● Parts of the exercise
- A) List every city named in the forum thread about coyotes below.
- B) Pick up the forum thread about coyotes where it stops and write the next post.

Anybody from Tucson should know of the news reports of a couple of attacks on small children, as well as the commonplace killing of pets.
 
Coyotes on the highway...

zahnzieh: Actually, it's interesting that you would ask. Driving from central SC to northeastern NC, I noted two in my last drive. From central SC to central NC, I noted one between Charlotte and Greensboro. All three of these were in relatively rural locales--all on I-85 too... The coyote carcasses were in the median in each situation.
 
But their population IS controlled, by natural predation, animal control, and accidental car deaths. Cougars eat coyotes.

Really? Well that's good to know, except we don't have Cougars in SE Kentucky. Their population is NOT controlled. It was said earlier in the thread, they are like rats and will populate until their food source is gone. Their food source being small farm animals.
 
on my last road trip, an iron butt, i tallied road kill, from nebraska to corpus christi: coyotes were only slightly edged out by racoons which numbered around 60.
 
A lot of the statements here against shooting critters like coyotes is much the same as was being said about the Mountain Lions in CA a few years ago. City dwellers and many in the country thought that because they never saw em it meant they weren't many around and thus needed protected. Now in CA. they have a problem and they are arguing with the bunny huggers over the best way to solve it. Meanwhile, many others are just performing the three S's and going about life.

● Given material
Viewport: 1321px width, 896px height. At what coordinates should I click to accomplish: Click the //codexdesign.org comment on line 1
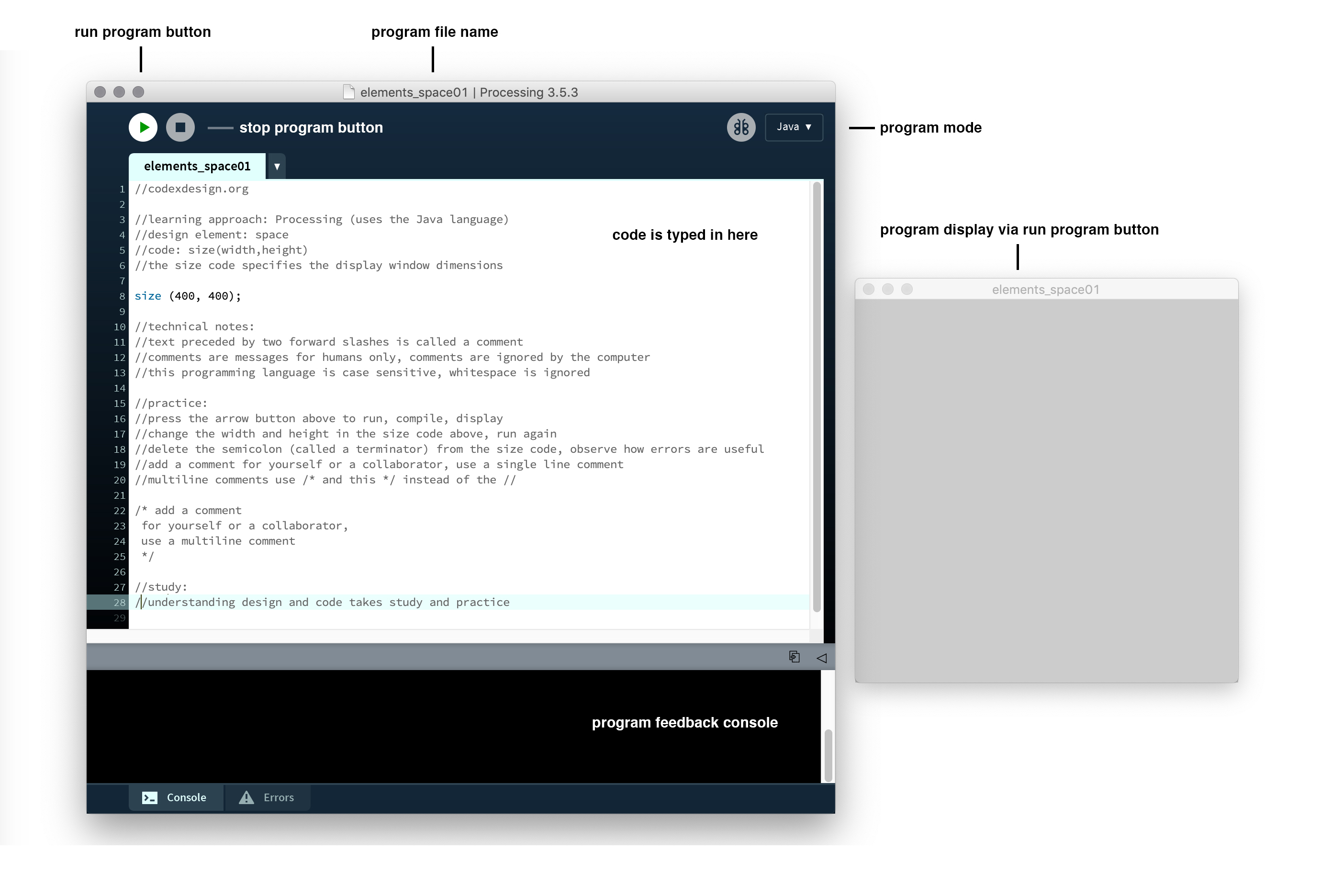tap(191, 189)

● Answers
- A) Tucson, Charlotte, Greensboro, Corpus Christi

- B)
Coyotes left unchecked are a problem and many times they are still a problem even in areas of high hunting pressure. Once you have coyotes in your area it's 100% impossible to remove them completely, If you don't want to believe this there is nothing I can do to change you mind. Maybe when a yote takes fluffy you will change your mind as many in CA> are doing about the Mountain Lions.

LK
 
I'm no "northeastern lib" like you all will think I am; I'm from Oklahoma and have lived in Texas for 8 years.

I grew up with plenty of people that went out shooting animals because it gave them pleasure to kill something.

That said, I understand how coyotes can be pests and kill livestock and I've seen firsthand the damage that pigs can do. However, people should be aware that there are people out there that get itty bitty stiffies from shooting animals.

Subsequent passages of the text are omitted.